* TASK GOAL *
Each entry below must appear in the answer exactly as written.

* INPUT MATERIAL *
==*==

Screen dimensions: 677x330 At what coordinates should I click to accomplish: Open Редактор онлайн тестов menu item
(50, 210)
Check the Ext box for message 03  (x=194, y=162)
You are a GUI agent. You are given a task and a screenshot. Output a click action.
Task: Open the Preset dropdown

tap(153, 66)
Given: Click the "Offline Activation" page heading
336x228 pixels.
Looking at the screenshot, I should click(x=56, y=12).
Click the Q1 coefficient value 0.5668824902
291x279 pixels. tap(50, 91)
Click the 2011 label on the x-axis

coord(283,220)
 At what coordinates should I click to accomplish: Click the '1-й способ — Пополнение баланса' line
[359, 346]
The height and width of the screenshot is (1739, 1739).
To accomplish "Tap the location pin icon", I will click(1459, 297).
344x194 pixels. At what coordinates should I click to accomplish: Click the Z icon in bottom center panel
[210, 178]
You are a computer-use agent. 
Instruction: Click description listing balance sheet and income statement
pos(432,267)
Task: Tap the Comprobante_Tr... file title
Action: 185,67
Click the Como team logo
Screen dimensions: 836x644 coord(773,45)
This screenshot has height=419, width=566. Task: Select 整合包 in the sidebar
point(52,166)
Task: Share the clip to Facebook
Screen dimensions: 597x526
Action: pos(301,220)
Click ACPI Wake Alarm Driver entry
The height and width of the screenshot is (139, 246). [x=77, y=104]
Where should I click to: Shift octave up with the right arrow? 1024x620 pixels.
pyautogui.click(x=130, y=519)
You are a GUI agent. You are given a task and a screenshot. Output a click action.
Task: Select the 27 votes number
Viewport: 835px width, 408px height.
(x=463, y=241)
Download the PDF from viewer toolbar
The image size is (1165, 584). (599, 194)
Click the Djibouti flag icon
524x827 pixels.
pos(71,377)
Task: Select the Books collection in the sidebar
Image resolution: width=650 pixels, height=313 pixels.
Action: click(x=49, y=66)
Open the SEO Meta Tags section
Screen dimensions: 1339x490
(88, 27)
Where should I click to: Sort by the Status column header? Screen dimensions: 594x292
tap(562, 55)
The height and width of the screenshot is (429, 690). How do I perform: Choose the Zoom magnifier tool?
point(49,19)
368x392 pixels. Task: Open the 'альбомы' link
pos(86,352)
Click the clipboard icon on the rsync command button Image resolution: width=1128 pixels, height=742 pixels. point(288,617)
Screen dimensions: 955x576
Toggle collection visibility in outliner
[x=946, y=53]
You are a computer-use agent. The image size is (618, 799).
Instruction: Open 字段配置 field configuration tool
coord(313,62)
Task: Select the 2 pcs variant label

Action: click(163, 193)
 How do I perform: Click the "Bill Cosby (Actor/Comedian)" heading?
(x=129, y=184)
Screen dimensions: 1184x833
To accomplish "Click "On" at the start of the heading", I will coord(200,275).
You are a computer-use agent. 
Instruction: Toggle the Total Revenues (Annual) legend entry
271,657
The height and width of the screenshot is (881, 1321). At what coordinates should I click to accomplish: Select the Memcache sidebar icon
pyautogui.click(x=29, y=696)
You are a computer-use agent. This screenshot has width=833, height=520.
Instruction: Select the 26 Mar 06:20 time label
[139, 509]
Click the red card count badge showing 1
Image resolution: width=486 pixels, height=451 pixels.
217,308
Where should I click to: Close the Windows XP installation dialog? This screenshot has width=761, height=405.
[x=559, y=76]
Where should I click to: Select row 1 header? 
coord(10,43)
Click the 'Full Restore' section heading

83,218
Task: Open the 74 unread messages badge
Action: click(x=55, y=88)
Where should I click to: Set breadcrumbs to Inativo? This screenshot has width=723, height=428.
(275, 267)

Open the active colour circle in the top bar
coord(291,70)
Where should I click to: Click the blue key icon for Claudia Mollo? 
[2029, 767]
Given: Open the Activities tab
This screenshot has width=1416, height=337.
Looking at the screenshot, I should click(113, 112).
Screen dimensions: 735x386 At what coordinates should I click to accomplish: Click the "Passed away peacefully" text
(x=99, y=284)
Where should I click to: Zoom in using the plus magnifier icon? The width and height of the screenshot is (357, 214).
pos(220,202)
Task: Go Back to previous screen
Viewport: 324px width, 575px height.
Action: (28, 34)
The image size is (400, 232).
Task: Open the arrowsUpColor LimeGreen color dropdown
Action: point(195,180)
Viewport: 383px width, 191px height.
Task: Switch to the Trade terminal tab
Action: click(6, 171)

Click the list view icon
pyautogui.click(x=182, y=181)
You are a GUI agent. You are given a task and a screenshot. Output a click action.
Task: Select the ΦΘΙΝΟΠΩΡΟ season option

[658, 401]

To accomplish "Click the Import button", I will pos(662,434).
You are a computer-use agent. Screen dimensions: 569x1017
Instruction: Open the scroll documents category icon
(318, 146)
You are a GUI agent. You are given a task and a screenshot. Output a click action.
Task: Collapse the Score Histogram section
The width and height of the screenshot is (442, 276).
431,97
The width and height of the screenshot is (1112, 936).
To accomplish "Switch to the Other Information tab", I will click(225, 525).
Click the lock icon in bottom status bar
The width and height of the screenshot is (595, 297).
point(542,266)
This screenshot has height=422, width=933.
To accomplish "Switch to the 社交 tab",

==*==

* EXERCISE ANSWER *
Screen dimensions: 677x330 At what coordinates should I click to accomplish: Open Редактор онлайн тестов menu item
(50, 210)
Check the Ext box for message 03  (x=194, y=162)
You are a GUI agent. You are given a task and a screenshot. Output a click action.
Task: Open the Preset dropdown

tap(153, 66)
Given: Click the "Offline Activation" page heading
336x228 pixels.
Looking at the screenshot, I should click(x=56, y=12).
Click the Q1 coefficient value 0.5668824902
291x279 pixels. tap(50, 91)
Click the 2011 label on the x-axis

coord(283,220)
 At what coordinates should I click to accomplish: Click the '1-й способ — Пополнение баланса' line
[359, 346]
The height and width of the screenshot is (1739, 1739).
To accomplish "Tap the location pin icon", I will click(1459, 297).
344x194 pixels. At what coordinates should I click to accomplish: Click the Z icon in bottom center panel
[210, 178]
You are a computer-use agent. 
Instruction: Click description listing balance sheet and income statement
pos(432,267)
Task: Tap the Comprobante_Tr... file title
Action: 185,67
Click the Como team logo
Screen dimensions: 836x644 coord(773,45)
This screenshot has height=419, width=566. Task: Select 整合包 in the sidebar
point(52,166)
Task: Share the clip to Facebook
Screen dimensions: 597x526
Action: pos(301,220)
Click ACPI Wake Alarm Driver entry
The height and width of the screenshot is (139, 246). [x=77, y=104]
Where should I click to: Shift octave up with the right arrow? 1024x620 pixels.
pyautogui.click(x=130, y=519)
You are a GUI agent. You are given a task and a screenshot. Output a click action.
Task: Select the 27 votes number
Viewport: 835px width, 408px height.
(x=463, y=241)
Download the PDF from viewer toolbar
The image size is (1165, 584). (599, 194)
Click the Djibouti flag icon
524x827 pixels.
pos(71,377)
Task: Select the Books collection in the sidebar
Image resolution: width=650 pixels, height=313 pixels.
Action: click(x=49, y=66)
Open the SEO Meta Tags section
Screen dimensions: 1339x490
(88, 27)
Where should I click to: Sort by the Status column header? Screen dimensions: 594x292
tap(562, 55)
The height and width of the screenshot is (429, 690). How do I perform: Choose the Zoom magnifier tool?
point(49,19)
368x392 pixels. Task: Open the 'альбомы' link
pos(86,352)
Click the clipboard icon on the rsync command button Image resolution: width=1128 pixels, height=742 pixels. point(288,617)
Screen dimensions: 955x576
Toggle collection visibility in outliner
[x=946, y=53]
You are a computer-use agent. The image size is (618, 799).
Instruction: Open 字段配置 field configuration tool
coord(313,62)
Task: Select the 2 pcs variant label

Action: click(163, 193)
 How do I perform: Click the "Bill Cosby (Actor/Comedian)" heading?
(x=129, y=184)
Screen dimensions: 1184x833
To accomplish "Click "On" at the start of the heading", I will coord(200,275).
You are a computer-use agent. 
Instruction: Toggle the Total Revenues (Annual) legend entry
271,657
The height and width of the screenshot is (881, 1321). At what coordinates should I click to accomplish: Select the Memcache sidebar icon
pyautogui.click(x=29, y=696)
You are a computer-use agent. This screenshot has width=833, height=520.
Instruction: Select the 26 Mar 06:20 time label
[139, 509]
Click the red card count badge showing 1
Image resolution: width=486 pixels, height=451 pixels.
217,308
Where should I click to: Close the Windows XP installation dialog? This screenshot has width=761, height=405.
[x=559, y=76]
Where should I click to: Select row 1 header? 
coord(10,43)
Click the 'Full Restore' section heading

83,218
Task: Open the 74 unread messages badge
Action: click(x=55, y=88)
Where should I click to: Set breadcrumbs to Inativo? This screenshot has width=723, height=428.
(275, 267)

Open the active colour circle in the top bar
coord(291,70)
Where should I click to: Click the blue key icon for Claudia Mollo? 
[2029, 767]
Given: Open the Activities tab
This screenshot has width=1416, height=337.
Looking at the screenshot, I should click(113, 112).
Screen dimensions: 735x386 At what coordinates should I click to accomplish: Click the "Passed away peacefully" text
(x=99, y=284)
Where should I click to: Zoom in using the plus magnifier icon? The width and height of the screenshot is (357, 214).
pos(220,202)
Task: Go Back to previous screen
Viewport: 324px width, 575px height.
Action: (28, 34)
The image size is (400, 232).
Task: Open the arrowsUpColor LimeGreen color dropdown
Action: point(195,180)
Viewport: 383px width, 191px height.
Task: Switch to the Trade terminal tab
Action: click(6, 171)

Click the list view icon
pyautogui.click(x=182, y=181)
You are a GUI agent. You are given a task and a screenshot. Output a click action.
Task: Select the ΦΘΙΝΟΠΩΡΟ season option

[658, 401]

To accomplish "Click the Import button", I will pos(662,434).
You are a computer-use agent. Screen dimensions: 569x1017
Instruction: Open the scroll documents category icon
(318, 146)
You are a GUI agent. You are given a task and a screenshot. Output a click action.
Task: Collapse the Score Histogram section
The width and height of the screenshot is (442, 276).
431,97
The width and height of the screenshot is (1112, 936).
To accomplish "Switch to the Other Information tab", I will click(225, 525).
Click the lock icon in bottom status bar
The width and height of the screenshot is (595, 297).
point(542,266)
This screenshot has height=422, width=933.
To accomplish "Switch to the 社交 tab",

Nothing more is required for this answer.